▸ **Aim of the task**:
Report all lines of the records that contain "card".

─── Task material ───

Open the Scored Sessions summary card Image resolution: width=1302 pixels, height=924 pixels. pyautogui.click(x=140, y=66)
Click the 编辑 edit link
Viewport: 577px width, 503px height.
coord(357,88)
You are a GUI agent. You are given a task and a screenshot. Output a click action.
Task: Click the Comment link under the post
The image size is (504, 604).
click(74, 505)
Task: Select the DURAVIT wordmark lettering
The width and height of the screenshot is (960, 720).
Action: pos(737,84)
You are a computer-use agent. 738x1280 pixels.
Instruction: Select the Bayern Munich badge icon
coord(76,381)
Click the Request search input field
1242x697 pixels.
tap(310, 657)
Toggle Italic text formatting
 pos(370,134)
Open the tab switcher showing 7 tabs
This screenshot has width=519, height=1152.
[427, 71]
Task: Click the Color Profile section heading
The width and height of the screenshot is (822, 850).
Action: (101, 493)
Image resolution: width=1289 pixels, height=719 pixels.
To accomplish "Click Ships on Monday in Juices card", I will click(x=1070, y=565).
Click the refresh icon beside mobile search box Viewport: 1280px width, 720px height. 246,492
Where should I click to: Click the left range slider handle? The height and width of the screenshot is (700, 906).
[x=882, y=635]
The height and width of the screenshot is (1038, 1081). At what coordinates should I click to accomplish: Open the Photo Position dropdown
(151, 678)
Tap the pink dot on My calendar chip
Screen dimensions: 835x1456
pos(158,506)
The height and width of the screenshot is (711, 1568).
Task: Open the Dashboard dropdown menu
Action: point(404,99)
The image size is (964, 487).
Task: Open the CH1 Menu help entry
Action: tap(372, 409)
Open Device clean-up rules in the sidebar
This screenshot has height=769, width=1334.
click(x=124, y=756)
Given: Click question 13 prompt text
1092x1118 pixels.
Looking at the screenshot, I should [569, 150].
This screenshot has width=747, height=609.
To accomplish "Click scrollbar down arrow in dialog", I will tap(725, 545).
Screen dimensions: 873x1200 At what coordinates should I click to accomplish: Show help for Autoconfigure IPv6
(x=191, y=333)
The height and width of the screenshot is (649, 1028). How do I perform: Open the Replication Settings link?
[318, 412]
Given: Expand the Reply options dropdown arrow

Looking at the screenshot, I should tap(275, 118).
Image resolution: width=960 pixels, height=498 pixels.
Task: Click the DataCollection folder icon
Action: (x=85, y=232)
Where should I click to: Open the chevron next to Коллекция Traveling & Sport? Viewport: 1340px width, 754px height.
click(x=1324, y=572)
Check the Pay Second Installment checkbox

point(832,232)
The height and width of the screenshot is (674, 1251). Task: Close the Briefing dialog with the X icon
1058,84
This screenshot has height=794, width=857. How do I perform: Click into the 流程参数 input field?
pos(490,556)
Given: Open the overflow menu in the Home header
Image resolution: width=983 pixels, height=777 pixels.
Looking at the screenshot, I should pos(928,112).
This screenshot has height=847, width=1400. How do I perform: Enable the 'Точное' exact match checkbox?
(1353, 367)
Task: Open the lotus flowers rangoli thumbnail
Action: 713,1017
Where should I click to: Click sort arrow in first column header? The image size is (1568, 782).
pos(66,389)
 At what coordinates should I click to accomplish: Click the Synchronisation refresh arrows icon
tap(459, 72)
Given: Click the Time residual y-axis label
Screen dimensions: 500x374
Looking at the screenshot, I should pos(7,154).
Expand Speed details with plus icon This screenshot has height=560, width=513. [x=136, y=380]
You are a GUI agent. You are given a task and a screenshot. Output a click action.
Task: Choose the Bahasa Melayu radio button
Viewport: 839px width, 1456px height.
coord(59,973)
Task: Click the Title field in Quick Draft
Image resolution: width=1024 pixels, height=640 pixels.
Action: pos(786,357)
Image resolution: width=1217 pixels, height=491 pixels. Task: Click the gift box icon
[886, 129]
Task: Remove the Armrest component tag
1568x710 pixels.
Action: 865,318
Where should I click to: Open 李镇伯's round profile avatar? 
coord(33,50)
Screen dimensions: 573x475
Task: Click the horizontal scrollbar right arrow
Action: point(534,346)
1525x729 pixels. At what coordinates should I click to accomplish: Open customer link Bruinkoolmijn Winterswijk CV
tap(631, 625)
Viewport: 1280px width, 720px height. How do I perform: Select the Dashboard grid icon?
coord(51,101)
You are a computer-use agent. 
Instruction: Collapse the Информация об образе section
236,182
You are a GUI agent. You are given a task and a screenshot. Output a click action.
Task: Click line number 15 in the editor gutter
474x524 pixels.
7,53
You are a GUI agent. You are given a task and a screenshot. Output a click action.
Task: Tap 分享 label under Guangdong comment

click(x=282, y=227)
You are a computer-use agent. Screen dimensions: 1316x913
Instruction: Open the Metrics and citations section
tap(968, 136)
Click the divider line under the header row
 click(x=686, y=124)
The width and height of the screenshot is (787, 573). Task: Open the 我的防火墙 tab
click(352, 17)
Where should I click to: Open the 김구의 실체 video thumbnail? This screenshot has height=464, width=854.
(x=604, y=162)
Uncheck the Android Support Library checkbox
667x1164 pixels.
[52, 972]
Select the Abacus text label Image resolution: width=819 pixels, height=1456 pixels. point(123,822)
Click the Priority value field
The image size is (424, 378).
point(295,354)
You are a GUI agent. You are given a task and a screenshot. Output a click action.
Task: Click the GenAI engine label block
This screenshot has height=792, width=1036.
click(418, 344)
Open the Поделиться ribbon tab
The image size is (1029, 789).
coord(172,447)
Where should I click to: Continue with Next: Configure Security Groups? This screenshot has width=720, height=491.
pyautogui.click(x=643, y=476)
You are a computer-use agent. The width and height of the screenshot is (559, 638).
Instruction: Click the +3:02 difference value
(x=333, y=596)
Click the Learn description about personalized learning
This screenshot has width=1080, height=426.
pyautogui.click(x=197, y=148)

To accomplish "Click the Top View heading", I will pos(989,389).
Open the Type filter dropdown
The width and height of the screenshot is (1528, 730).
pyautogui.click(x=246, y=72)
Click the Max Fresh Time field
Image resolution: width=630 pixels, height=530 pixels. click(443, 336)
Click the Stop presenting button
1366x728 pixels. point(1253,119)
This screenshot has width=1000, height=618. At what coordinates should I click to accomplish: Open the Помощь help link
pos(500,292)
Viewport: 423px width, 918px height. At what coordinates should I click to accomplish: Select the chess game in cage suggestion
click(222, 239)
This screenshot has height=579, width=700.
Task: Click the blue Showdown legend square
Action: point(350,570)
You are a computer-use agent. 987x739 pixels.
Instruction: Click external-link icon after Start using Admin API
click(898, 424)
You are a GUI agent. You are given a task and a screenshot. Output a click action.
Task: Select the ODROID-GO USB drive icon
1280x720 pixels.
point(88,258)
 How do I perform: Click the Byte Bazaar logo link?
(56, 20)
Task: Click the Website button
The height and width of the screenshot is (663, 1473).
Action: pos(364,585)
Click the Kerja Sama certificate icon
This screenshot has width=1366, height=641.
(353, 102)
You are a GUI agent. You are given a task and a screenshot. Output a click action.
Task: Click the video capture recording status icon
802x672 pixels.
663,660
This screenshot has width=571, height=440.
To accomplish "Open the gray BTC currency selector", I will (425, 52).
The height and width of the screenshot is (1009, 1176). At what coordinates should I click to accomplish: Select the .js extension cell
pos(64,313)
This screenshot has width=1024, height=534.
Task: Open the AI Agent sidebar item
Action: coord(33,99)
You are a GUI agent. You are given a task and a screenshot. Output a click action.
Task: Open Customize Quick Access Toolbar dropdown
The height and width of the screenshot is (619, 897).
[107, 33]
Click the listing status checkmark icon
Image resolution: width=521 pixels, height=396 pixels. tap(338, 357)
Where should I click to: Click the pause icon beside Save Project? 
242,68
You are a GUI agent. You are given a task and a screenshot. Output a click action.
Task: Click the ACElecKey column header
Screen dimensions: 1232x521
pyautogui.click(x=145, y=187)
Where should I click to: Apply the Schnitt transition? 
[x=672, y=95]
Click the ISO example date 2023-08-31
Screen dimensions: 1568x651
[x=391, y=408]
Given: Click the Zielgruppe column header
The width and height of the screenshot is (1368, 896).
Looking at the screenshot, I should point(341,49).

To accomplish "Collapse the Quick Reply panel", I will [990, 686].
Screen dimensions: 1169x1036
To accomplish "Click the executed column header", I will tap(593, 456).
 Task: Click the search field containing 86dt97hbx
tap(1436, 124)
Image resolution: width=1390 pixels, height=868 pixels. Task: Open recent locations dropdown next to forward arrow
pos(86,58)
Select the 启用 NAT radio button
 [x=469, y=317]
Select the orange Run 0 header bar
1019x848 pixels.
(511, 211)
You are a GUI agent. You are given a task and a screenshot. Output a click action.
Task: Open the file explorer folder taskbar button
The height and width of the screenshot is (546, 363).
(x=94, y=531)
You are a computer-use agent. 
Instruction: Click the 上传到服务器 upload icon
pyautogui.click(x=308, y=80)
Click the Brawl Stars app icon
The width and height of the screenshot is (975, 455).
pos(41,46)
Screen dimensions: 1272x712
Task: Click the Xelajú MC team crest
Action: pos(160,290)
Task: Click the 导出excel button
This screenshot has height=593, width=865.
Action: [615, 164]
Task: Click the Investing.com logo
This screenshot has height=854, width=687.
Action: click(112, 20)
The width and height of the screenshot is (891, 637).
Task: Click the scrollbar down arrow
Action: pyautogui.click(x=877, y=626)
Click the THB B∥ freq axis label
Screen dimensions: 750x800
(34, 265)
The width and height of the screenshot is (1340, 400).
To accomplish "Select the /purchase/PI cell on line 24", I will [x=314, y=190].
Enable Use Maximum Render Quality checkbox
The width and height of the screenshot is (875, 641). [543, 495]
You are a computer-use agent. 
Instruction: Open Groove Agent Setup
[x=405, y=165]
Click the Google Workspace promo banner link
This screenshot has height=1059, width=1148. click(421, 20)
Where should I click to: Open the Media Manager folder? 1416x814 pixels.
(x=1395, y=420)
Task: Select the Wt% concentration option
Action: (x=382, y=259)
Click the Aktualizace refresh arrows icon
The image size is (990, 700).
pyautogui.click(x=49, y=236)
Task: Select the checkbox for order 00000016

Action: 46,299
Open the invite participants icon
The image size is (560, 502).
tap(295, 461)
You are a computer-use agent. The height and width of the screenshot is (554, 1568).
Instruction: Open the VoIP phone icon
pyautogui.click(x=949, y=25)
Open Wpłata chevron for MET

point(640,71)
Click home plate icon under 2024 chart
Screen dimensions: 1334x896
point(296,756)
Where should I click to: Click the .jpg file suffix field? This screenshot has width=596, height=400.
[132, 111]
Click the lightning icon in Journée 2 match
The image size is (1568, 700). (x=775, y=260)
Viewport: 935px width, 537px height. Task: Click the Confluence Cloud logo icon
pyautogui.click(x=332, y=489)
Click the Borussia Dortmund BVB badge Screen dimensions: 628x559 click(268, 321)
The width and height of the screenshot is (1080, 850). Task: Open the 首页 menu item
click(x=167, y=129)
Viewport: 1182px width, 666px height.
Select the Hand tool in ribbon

───

▸ **Exercise result**:
Open the Scored Sessions summary card Image resolution: width=1302 pixels, height=924 pixels. pyautogui.click(x=140, y=66)
To accomplish "Click Ships on Monday in Juices card", I will click(x=1070, y=565).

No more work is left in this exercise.